Pandora Subpoenaed in Probe of Privacy Policies Among Mobile-App Companies
Pandora Media Inc., the largest Internet radio company, said it’s been asked for information as part of a federal grand-jury probe into the way smartphone software developers handle personal data.
Pandora isn’t a specific target of the investigation and similar subpoenas have been issued to other publishers of apps that run on Apple Inc. (AAPL)’s iPhone and Google Inc. (GOOG)’s Android operating system, the company said in a securities filing today.
“We were served with a subpoena to produce documents in connection with a federal grand jury, which we believe was convened to investigate the information sharing processes of certain popular applications that run on the Apple and Android mobile platforms,” Oakland, California-based Pandora said.
As the popularity of apps grows, software developers are facing more scrutiny by regulators and privacy groups. Like many apps, Pandora’s Internet-radio service uses tracking programs to target advertising and monitor how people interact with the software. Pandora, with more than 80 million registered users, collects information such as age, gender, ZIP code and any material a person puts on their profile, including comments left on other users’ pages.

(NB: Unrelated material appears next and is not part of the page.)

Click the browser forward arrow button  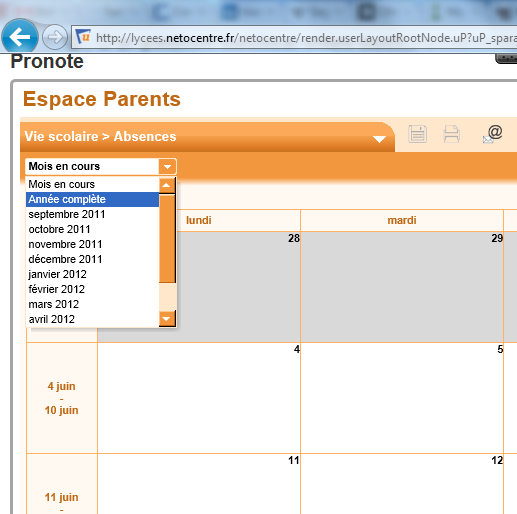(55, 37)
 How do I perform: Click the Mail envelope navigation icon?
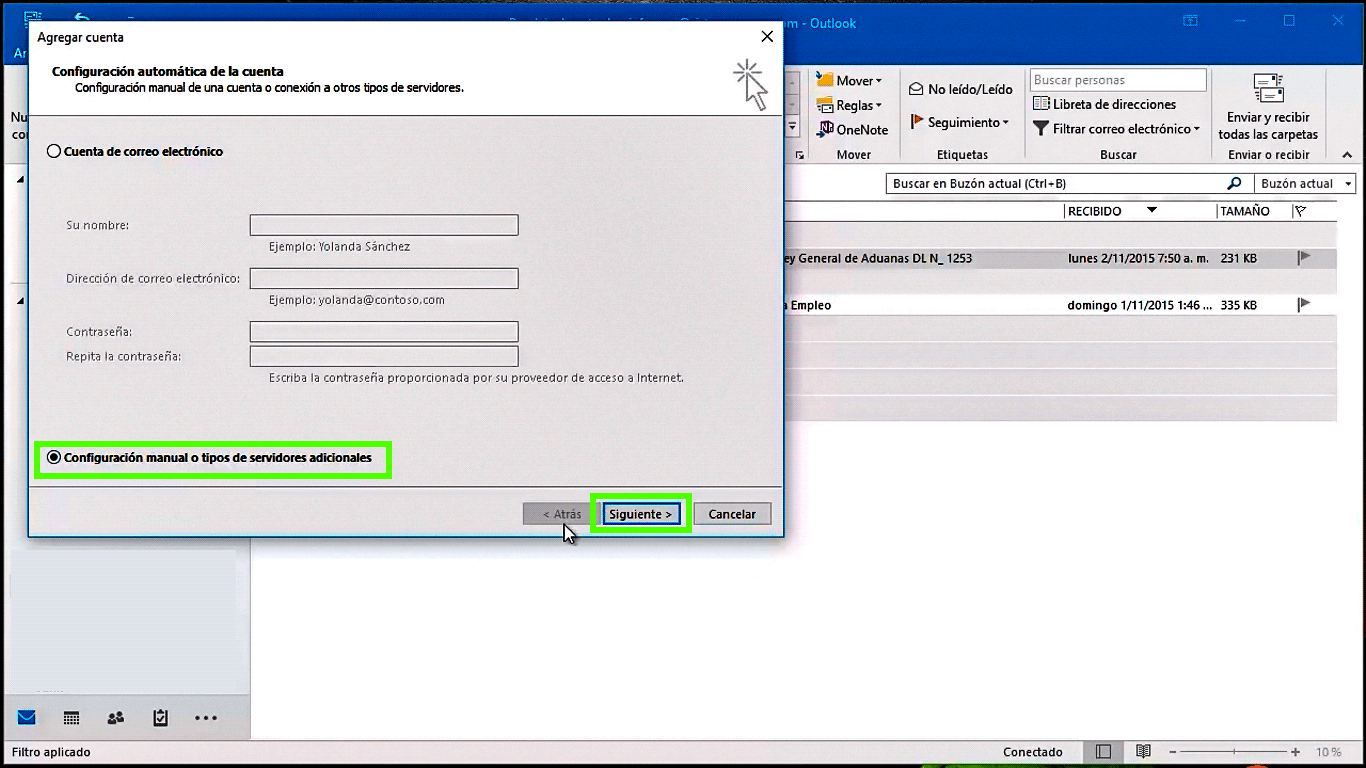(x=27, y=718)
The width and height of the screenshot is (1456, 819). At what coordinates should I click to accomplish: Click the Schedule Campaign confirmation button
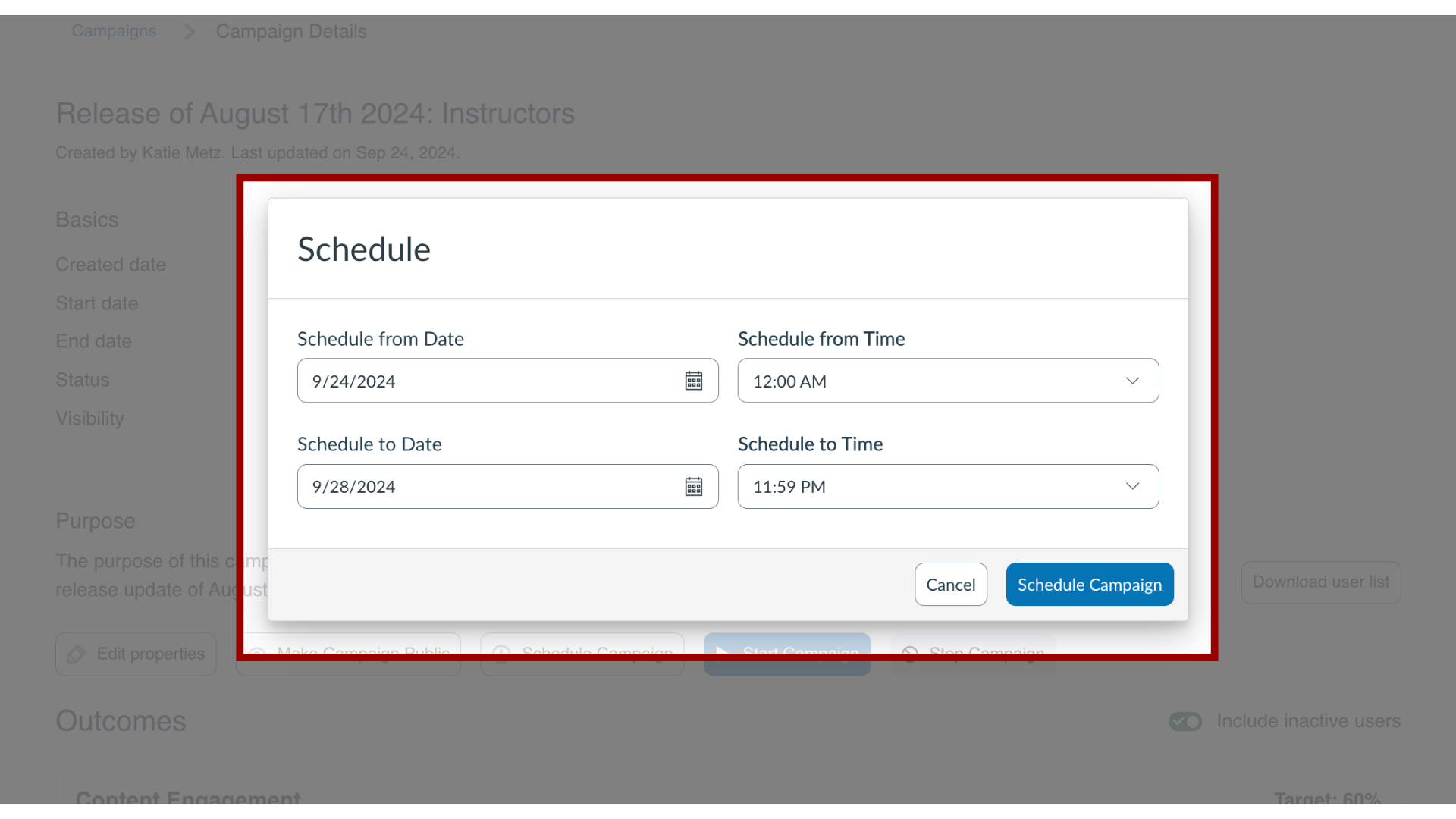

“Most people who are downloading applications have very little idea how much personal information that app can access,” said Nicole Ozer, the technology and civil liberties policy director of the American Civil Liberties Union of Northern California. The group has been pushing for more disclosure about how information is used.
Apple and Google maintain stores for mobile software programs, letting independent developers submit their apps and take the majority of revenue when the programs sell. More than 350,000 applications are available for Cupertino, California- based Apple’s iPhone, iPad and iPod Touch, while Mountain View, California-based Google offers more than 150,000 apps.
Pandora made the disclosure in a securities filing as part of plans for an initial public offering. The company didn’t disclose the location of the grand jury. Deborah Roth, a spokeswoman, declined to comment beyond the filings.
“They represent the totality of public information about Pandora at this time,” she said in an e-mail.
Steve Dowling, an Apple spokesman, had no immediate comment. Shari Yoder Doherty, a Google spokeswoman, wasn’t immediately available for comment.
Pandora has sought to attract more listeners to its service and get them to use it for longer stretches of time. That’s helped increase revenue from advertising and subscription services, and put the company close to breaking even.
Sales more than doubled to $137.8 million in the fiscal year ended Jan. 31. The company’s net loss narrowed to $1.76 million, from $16.8 million the previous year.